*** Exercise data ***
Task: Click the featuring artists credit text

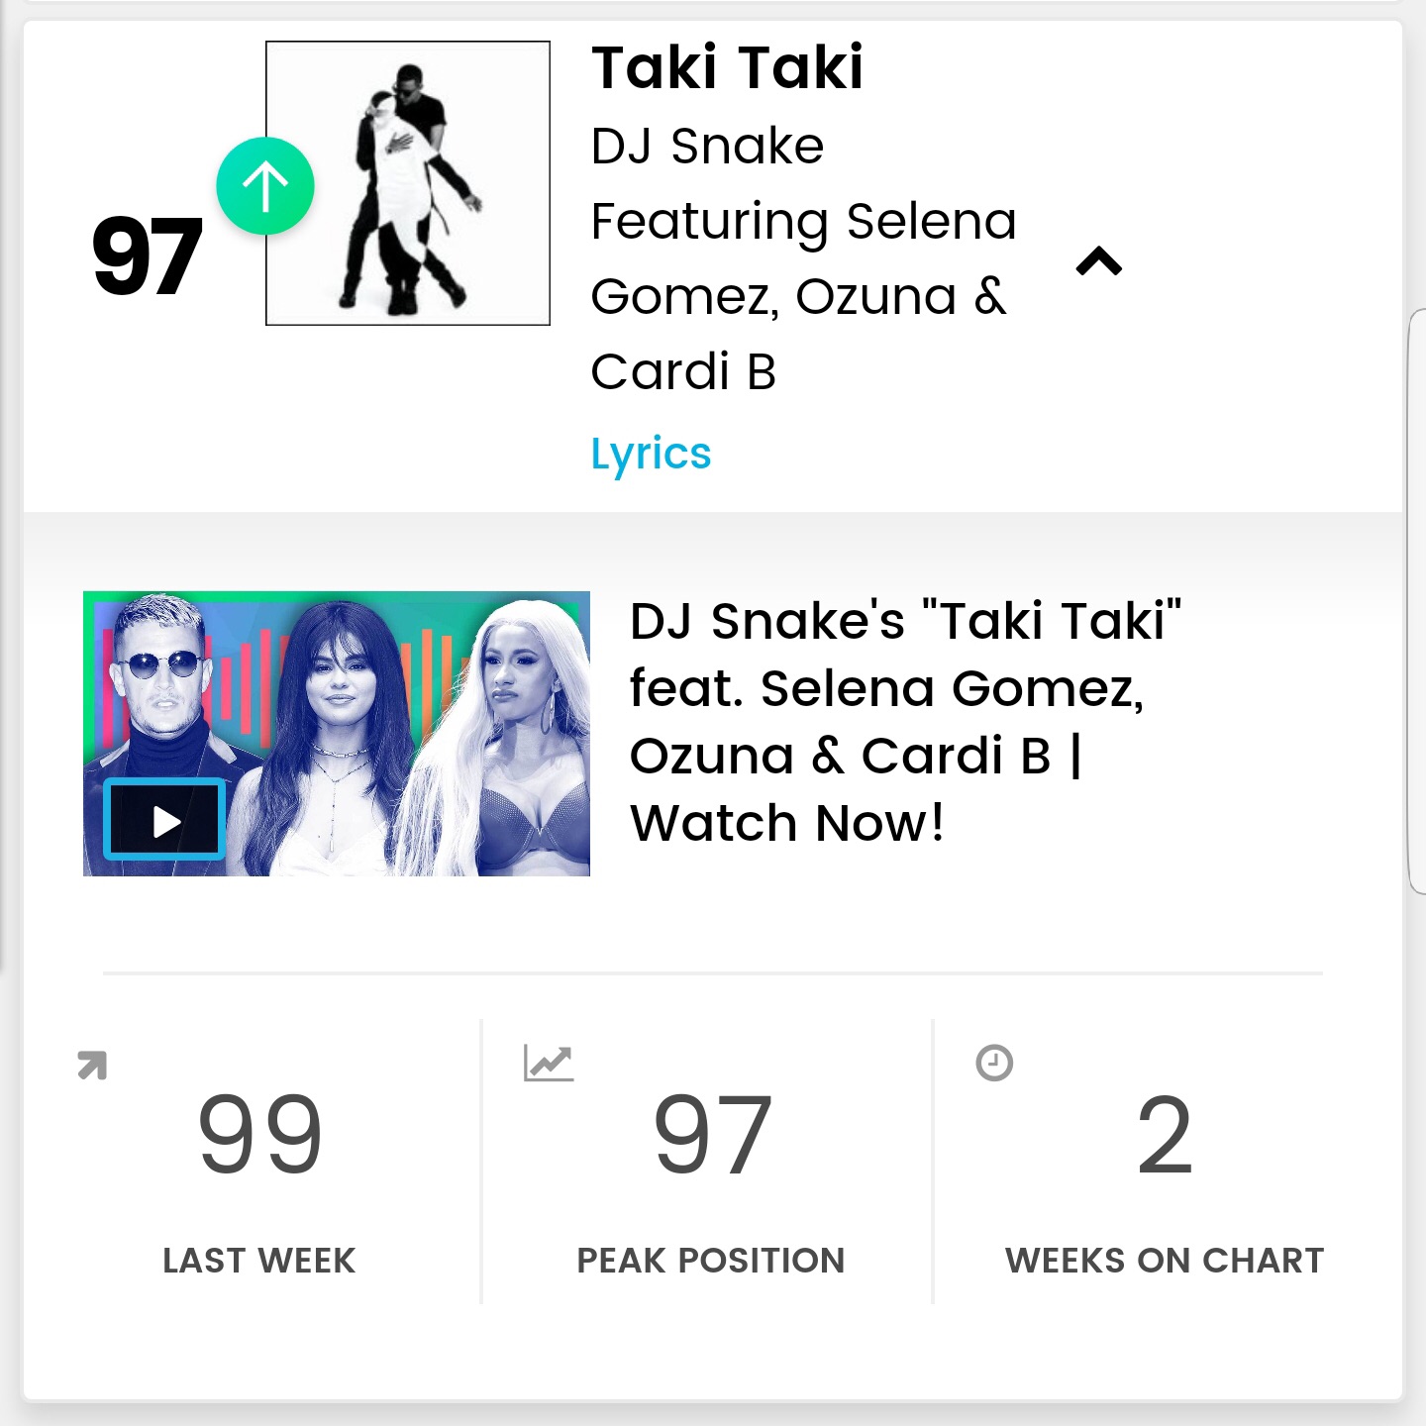Action: click(804, 296)
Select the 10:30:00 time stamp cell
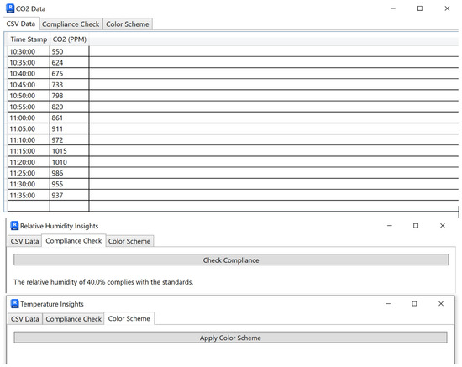This screenshot has height=367, width=462. [29, 51]
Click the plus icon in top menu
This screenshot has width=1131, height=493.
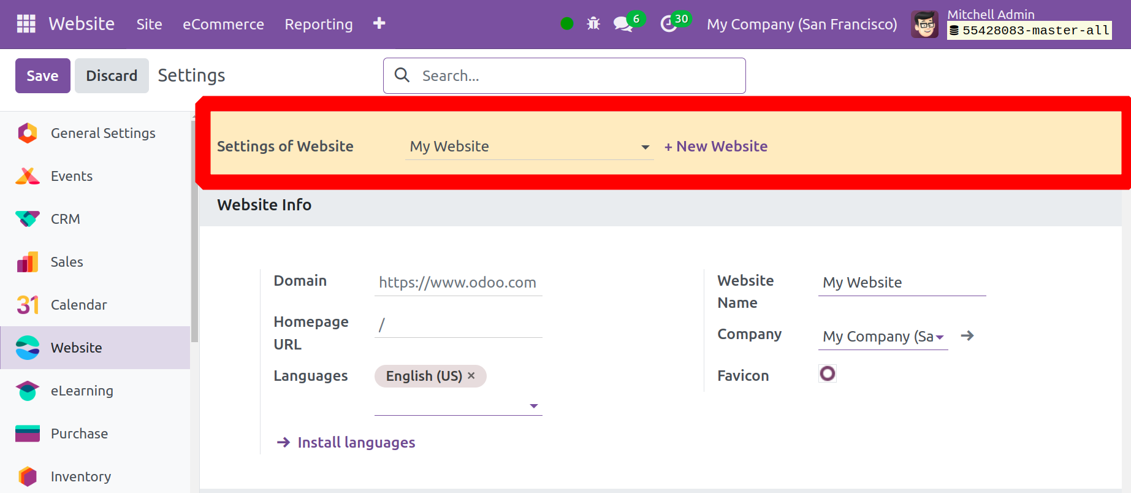(x=379, y=23)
*** End of Exercise data ***
Description of the task:
The records are to be returned verbatim. Skip any picture they contain.

Written reply:
Task: Click the featuring artists credit text

Action: click(804, 296)
Select the 10:30:00 time stamp cell
This screenshot has height=367, width=462. [29, 51]
Click the plus icon in top menu
This screenshot has width=1131, height=493.
(x=379, y=23)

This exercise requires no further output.